Repeat each entry word for word.

━━━━━━━━━━

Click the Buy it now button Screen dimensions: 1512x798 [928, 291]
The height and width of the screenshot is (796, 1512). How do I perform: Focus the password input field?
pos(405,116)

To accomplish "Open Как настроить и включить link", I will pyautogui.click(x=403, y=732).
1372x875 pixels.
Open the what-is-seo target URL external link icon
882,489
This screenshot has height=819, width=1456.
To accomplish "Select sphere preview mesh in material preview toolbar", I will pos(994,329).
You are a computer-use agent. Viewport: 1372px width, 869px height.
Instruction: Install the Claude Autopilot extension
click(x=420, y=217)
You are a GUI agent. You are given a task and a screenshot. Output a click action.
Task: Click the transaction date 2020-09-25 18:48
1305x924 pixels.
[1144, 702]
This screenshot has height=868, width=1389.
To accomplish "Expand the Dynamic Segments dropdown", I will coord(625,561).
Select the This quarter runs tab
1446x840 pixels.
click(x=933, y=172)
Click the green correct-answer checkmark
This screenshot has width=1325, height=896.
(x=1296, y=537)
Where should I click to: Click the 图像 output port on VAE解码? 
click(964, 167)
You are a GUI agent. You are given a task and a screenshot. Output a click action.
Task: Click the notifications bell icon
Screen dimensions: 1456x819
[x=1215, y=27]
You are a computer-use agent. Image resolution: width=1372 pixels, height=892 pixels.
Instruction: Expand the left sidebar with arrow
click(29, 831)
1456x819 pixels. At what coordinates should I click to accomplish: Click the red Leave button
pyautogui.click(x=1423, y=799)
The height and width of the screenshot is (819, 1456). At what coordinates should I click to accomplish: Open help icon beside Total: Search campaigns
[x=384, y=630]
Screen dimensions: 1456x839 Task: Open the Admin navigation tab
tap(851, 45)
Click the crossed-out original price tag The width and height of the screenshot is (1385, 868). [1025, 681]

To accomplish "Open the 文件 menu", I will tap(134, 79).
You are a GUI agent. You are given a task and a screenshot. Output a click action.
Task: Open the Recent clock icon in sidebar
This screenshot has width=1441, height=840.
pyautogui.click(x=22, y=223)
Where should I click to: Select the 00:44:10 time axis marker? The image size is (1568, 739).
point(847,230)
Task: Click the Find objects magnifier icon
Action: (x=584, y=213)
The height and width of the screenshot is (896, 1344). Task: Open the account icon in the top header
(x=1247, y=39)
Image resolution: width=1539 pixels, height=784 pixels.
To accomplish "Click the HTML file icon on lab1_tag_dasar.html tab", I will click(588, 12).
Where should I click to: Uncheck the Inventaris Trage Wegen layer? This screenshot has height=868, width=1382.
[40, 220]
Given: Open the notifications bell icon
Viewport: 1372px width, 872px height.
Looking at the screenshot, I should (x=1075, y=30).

━━━━━━━━━━

§ RESPONSE BOX:
Click the Buy it now button Screen dimensions: 1512x798 [928, 291]
The height and width of the screenshot is (796, 1512). How do I perform: Focus the password input field?
pos(405,116)

To accomplish "Open Как настроить и включить link", I will pyautogui.click(x=403, y=732).
1372x875 pixels.
Open the what-is-seo target URL external link icon
882,489
This screenshot has height=819, width=1456.
To accomplish "Select sphere preview mesh in material preview toolbar", I will pos(994,329).
You are a computer-use agent. Viewport: 1372px width, 869px height.
Instruction: Install the Claude Autopilot extension
click(x=420, y=217)
You are a GUI agent. You are given a task and a screenshot. Output a click action.
Task: Click the transaction date 2020-09-25 18:48
1305x924 pixels.
[1144, 702]
This screenshot has height=868, width=1389.
To accomplish "Expand the Dynamic Segments dropdown", I will coord(625,561).
Select the This quarter runs tab
1446x840 pixels.
click(x=933, y=172)
Click the green correct-answer checkmark
This screenshot has width=1325, height=896.
(x=1296, y=537)
Where should I click to: Click the 图像 output port on VAE解码? 
click(964, 167)
You are a GUI agent. You are given a task and a screenshot. Output a click action.
Task: Click the notifications bell icon
Screen dimensions: 1456x819
[x=1215, y=27]
You are a computer-use agent. Image resolution: width=1372 pixels, height=892 pixels.
Instruction: Expand the left sidebar with arrow
click(29, 831)
1456x819 pixels. At what coordinates should I click to accomplish: Click the red Leave button
pyautogui.click(x=1423, y=799)
The height and width of the screenshot is (819, 1456). At what coordinates should I click to accomplish: Open help icon beside Total: Search campaigns
[x=384, y=630]
Screen dimensions: 1456x839 Task: Open the Admin navigation tab
tap(851, 45)
Click the crossed-out original price tag The width and height of the screenshot is (1385, 868). [1025, 681]

To accomplish "Open the 文件 menu", I will tap(134, 79).
You are a GUI agent. You are given a task and a screenshot. Output a click action.
Task: Open the Recent clock icon in sidebar
This screenshot has width=1441, height=840.
pyautogui.click(x=22, y=223)
Where should I click to: Select the 00:44:10 time axis marker? The image size is (1568, 739).
point(847,230)
Task: Click the Find objects magnifier icon
Action: (x=584, y=213)
The height and width of the screenshot is (896, 1344). Task: Open the account icon in the top header
(x=1247, y=39)
Image resolution: width=1539 pixels, height=784 pixels.
To accomplish "Click the HTML file icon on lab1_tag_dasar.html tab", I will click(588, 12).
Where should I click to: Uncheck the Inventaris Trage Wegen layer? This screenshot has height=868, width=1382.
[40, 220]
Given: Open the notifications bell icon
Viewport: 1372px width, 872px height.
Looking at the screenshot, I should (x=1075, y=30).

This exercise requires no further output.